Colombian meet to decide the future of NAM
By Rajesh Kumar
JAKARTA (JP): The ongoing 11th Non-Aligned Movement summit at Cartagena de Indias, Colombia, will be crucial for deciding the fate of NAM. Depending on the outcome of the summit is whether NAM remains just a relevant organization or whether it guides and influences the domain of international economics.
During its chairmanship, Indonesia kept NAM alive by successfully steering clear of all doubts about the movement's relevance. Now it will be up to its next chair, Colombia, to guide the movement to further increase its effectiveness in the world fora, in the UN, in the GATT and others.
The summit is expected to focus on poverty, debt, human rights and other such issues of serious concern to the NAM member countries. However, one of the main tasks facing the summit will be to reach a consensus on whether the current membership of 112 nations should be increased, with a few East European countries eager to join. Moreover, appropriate changes in the criteria (for NAM membership) have become necessary in order to reflect the members' common stand on problems which beset the world today, especially their common position on the North-South dialog, South-South Cooperation and the like.
When independent India and Indonesia started defining their foreign policies, the Cold War loomed very large. International politics at that time were likely to hinder both world peace on the one hand and accelerated socioeconomic development on the other.

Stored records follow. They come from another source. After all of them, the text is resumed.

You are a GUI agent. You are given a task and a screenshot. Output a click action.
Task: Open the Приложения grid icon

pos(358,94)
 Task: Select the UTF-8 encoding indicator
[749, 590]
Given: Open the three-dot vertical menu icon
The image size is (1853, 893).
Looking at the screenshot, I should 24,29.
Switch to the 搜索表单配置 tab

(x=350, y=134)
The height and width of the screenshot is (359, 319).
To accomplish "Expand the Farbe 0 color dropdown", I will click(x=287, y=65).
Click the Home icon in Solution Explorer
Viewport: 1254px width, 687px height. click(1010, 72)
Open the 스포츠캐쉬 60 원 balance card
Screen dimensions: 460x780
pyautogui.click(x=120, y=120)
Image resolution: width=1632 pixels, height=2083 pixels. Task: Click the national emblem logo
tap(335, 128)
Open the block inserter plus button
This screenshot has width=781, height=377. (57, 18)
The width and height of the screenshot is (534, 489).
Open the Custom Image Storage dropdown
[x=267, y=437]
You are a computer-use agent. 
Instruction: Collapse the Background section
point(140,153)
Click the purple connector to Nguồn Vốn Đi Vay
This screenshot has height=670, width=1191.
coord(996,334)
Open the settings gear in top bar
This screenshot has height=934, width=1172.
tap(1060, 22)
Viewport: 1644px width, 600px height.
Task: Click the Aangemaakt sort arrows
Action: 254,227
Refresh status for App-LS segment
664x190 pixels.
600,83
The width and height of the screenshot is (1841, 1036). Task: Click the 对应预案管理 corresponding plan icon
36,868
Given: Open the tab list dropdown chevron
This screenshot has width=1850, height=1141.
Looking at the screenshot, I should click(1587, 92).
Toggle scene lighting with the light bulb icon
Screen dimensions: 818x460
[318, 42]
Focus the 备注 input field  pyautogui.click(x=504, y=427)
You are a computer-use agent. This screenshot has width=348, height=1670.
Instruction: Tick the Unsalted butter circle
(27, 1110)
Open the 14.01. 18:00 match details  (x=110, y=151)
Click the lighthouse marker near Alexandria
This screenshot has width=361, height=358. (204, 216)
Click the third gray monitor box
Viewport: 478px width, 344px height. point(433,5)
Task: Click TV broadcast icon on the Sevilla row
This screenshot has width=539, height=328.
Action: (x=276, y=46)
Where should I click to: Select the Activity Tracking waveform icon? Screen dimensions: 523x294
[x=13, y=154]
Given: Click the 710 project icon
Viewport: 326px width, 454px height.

Under such circumstances, the essential prerequisites for keeping one's integrity was to refuse any predictable relationship with the great powers, while offering, at the normal civilized level, the fully extended hand of cooperation. This dissociation from bloc politics or military alliances was the policy which later came to be called "non-alignment".
This policy of non-alignment was soon regarded by other leaders as exemplary and worthy of emulation in some respects. President Tito of Yugoslavia adopted a similar approach after breaking away from one of the blocs. President Nasser and many other leaders also started treading a similar path in their foreign policies. With the joining of Latin American and African countries in the list of countries following a more or less parallel policy, non-alignment became a movement.
The logic behind the formation of the movement was that if individual states could promote their interests through non- alignment, collective action by many non-aligned states should be more effective. Collective action is possible only when its member states adopt a common foreign policy approach.
The policy of non-alignment provides flexibility to the country to produce its own synthesis, its own adaptation and its own version of foreign doctrines. It frees a nation from the pressures to borrow foreign models or adopt other ideologies which may be alien to a nation's civilization or its ethos.
In a broader sense, this policy is relevant even under post- Cold War circumstances. What has become irrelevant is the specific meaning the policy acquired during the cold war, which was to align with neither the Western nor communist bloc.
In fact the whole criteria, which is the basis for NAM membership, was framed assuming that the blocs were a remaining feature for many years to come. The visionaries were correct in their judgment, for the world remained dominated by the two power blocs for the next 25 years.
Moreover, the criteria which was agreed upon during the preparatory meeting for the first NAM Conference in Cairo, June 5 to June 12, 1961, outlines the common foreign policy approach among the NAM member countries. It is this common non-aligned approach to international circumstances which makes the movement effective.
Out of the five criteria for membership of NAM which remain unaltered since its formation, only the first is broadly based. The second criterion specifically relates to anti-colonialism. And the last three are in the context of Cold War circumstances. The Cold War is a decade behind us and hardly any colony remains which is yet to be liberated. Therefore, it will be apt for the NAM to reset or modify its existing criteria so as to reflect the members' common approach to the present international atmosphere.
The criteria in other words acts as a diplomatic vehicle to serve two distinctive functions, one national and the other international. In the domestic arena, it tries to safeguard a nation's true strength and its basic interests. The criteria provides guidelines for behavior of nation-states in order to protect their sovereignty, dignity and territorial integrity. In the domain of international relations, it strives for a world in which all nations, small or populous, rich or poor, would live together in peace and have an equal chance to enhance their wellbeing. Whether the Colombia summit adheres more vigorously to these tasks is anybody's guess.
The author is a visiting fellow at the Center for Strategic and International Studies, Jakarta.